In case of job loss, you may be unable to repay the loan's interest.
Interest costs linked with the loan may lessen your profits. As Interest rates keep changing, it can increase the cost of servicing the loan.
11. What Is The Easiest Way Of Borrowing Money?
Below are the cheapest and simplest ways to borrow money in Australia:
A personal loan from a bank, credit union, or other financial institution
0% APR credit card
Buy now, pay later
A personal line of credit
12. Can I Borrow Money Without A Job?
If you are wondering, "Can I borrow money with no income?" the answer is Yes. You can find a few lenders willing to lend to you without fulfilling the standard lending requirements.
If you are unemployed and don't have any income source, you can take advantage of an emergency cash loan using the below options:
No Interest Loan Scheme
It is another type of loan that borrowers access without job verifications. NILS providers are not-for-profit organizations that approve loan loans to pay for necessary goods or services without charging interest or fees.
However, borrowers must have a healthcare card or Centrelink pension to avail of the loan under this scheme.
No Documentation Or Payday Loans
Though you don't need to provide income proof and pass the credit checks, you have to pay higher interest rates and fees.
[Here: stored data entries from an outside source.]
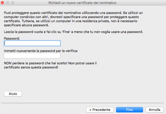Click the password verification field
The width and height of the screenshot is (166, 114).
click(x=32, y=56)
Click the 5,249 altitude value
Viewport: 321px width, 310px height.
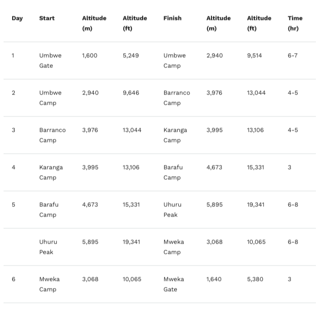(x=131, y=55)
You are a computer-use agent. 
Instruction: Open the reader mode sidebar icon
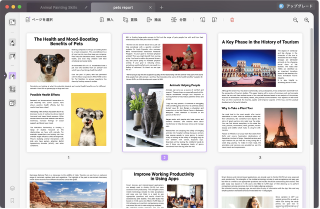point(12,22)
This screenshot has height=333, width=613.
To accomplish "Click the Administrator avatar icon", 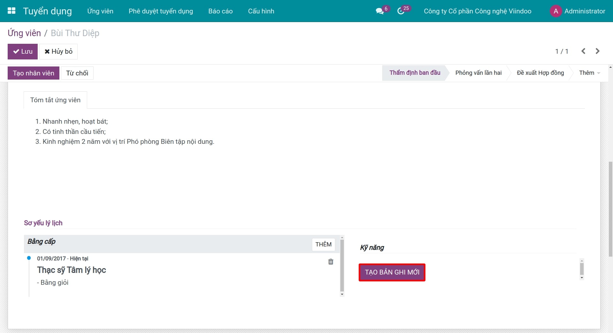I will coord(556,11).
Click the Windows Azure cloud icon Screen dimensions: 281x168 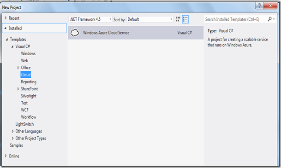75,33
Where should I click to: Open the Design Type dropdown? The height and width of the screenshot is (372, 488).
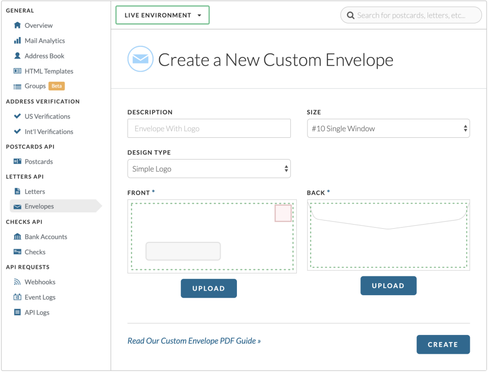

Generally, lenders do it to safeguard themselves against high risks.
Providing proof of Centrelink payments in place of employment payslips speeds up the loan sanctioning process.
Find A Loan Guarantor Or Co-Borrower
People without an income source can secure a loan if they apply for it with their co-borrower/guarantor, who has a good credit rating.
However, if the borrower fails to repay the debt, the lender has the right to legally go after the guarantor's assets to recover the loaned amount.
Instead of asking for employment/income proof and performing credit checks, the lender lends you money against a moveable or immovable asset you own.
Due to the sizable underlying security, this loan has a slightly more acceptable set of interest rates and fees (still more than usual personal loans).
13. Does It Make Sense To Borrow Money To Invest?
Borrowing to increase your investments can be helpful in long-term wealth-building. It doesn't fit well if you want to achieve financial independence quickly.
Before borrowing to invest, you should ask these questions:
How much risk can you bear?
How safe is the investment platform?
Do you have a diversified portfolio?
In how much time are you likely to see an investment return?
Though borrowing to invest can help accelerate your wealth creation, it also implies taking on more risk where your losses can exceed your invested capital. Whether you repay the debt depends on your investments and timeframe.
Before taking out a stock investment loan, you must consider the loan servicing costs. Seeking professional financial and tax advice concerning the risks and advantages of geared investing is beneficial.
Borrowing to invest is a high-risk business that can lead to more significant returns when markets go up and hefty losses when markets fall.
If you are an experienced investor willing to take that extra risk to reach your financial goals, then the strategy may be an option to consider.
If you are still deciding, you must seek the advice of a financial adviser before investing.